Upon this same question a like declaration of law was set out as in M. P. Rd. Co. v. Trotter, supra.

From these authorities the case at bar may be distinguished in several respects. We cannot, or do not know what the fireman, Burnett, saw, if anything. He, too, was killed. We have hereinbefore stated the effect of the testimony of the engineer, Ledbetter, but Ledbetter was a party to this suit and, being a party, his statement will not be accepted as undisputed. Seeman v. Hilderbrand, ante p. 677, 113 S.W.2d 724; French v. Browning,187 Ark. 996, 63 S.W.2d 647; M. P. Rd. Co. v. Trotter, supra.

We think the case of Baldwin v. Clark, 189 Ark. 1140,76 S.W.2d 967, is conclusive of all the foregoing matters. Clark was killed just three days prior to Nelson's death. The facts are not essentially dissimilar. A recovery was there upheld upon identical matters as here presented. Clark was not seen, though he might have been, had a lookout been kept, until the moment of the accident.

It must be apparent that the evidence in regard to the lookout is not at all satisfactory. We have just cited from the authorities that contributory negligence was not a bar to recovery, either under the lookout statute or under the doctrine of discovered peril. We cannot say, as a matter of law, or as a legal conclusion arrived at from a consideration of the testimony, that had a proper lookout been kept the accident would have occurred notwithstanding, and since we cannot make such declaration, the question of a proper lookout and also the question of discovered peril were properly submitted to the jury.

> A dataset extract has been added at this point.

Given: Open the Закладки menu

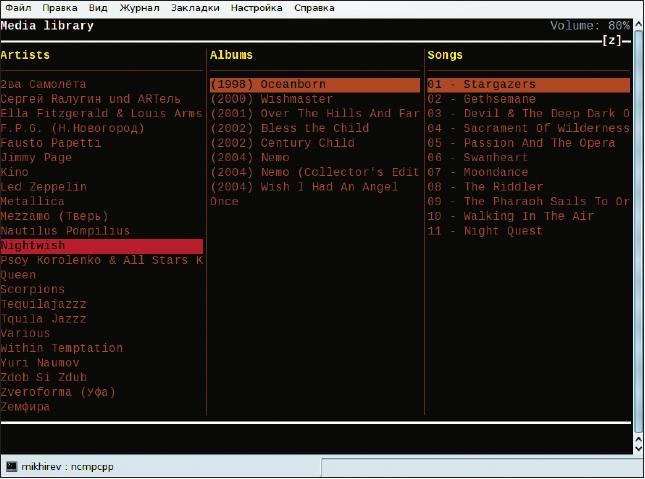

Appellant urges two other propositions. The first is that the Interstate Commerce Commission made an investigation and a report of this accident and its causes. By agreement, evidence from this Interstate Commerce Commission report was read into the record, but appellants insist the court should also have accepted the report of that commission. We have not been cited to any positive authority, statutory or otherwise, requiring the *899 acceptance of the determination of such tribunal in the trial of cases like this one. It was not a court. It was not a hearing between the same parties, but an ex parte proceeding and the conclusions of that commission might perhaps serve only to confuse. At least, there is no authority for its acceptance.

There was also offered in evidence by appellant a judgment in favor of Mrs. Burnett, the widow of the deceased fireman, who sued the Sinclair Oil Refining Company for damages arising out of the negligence of Nelson who operated its truck. Its admission was denied. It is not insisted that the judgment in that case should be binding in the instant case. Perhaps it may be said that it was deemed at least persuasive.

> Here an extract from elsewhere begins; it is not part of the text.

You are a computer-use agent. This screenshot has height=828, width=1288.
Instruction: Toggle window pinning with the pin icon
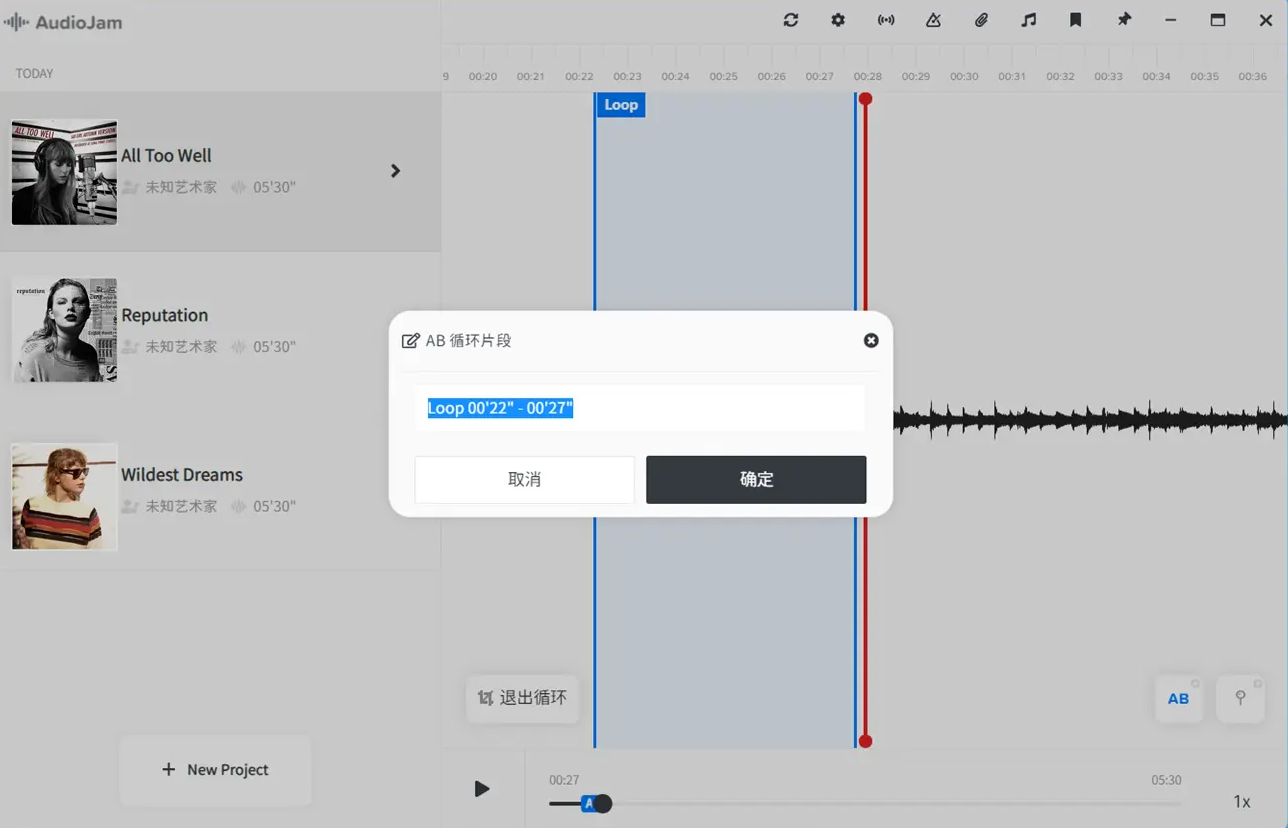pos(1123,20)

We have already indicated our opinion of Nelson's conduct as to being negligent and perhaps would have approved a recovery against his master under the doctrine of respondeat superior on account of his negligence, but that proceeding was not between the same parties, nor was it in regard to the same issue. It only arose out of the same accident.

It is unnecessary to extend unduly this opinion. On that account we merely say there was no error to refuse the admission of this judgment in evidence.

We have given careful consideration to the whole case and every issue involved on appeal. There is no prejudicial error.

The judgment is therefore, affirmed.

GRIFFIN SMITH, C.J., SMITH and McHANEY, JJ., dissent.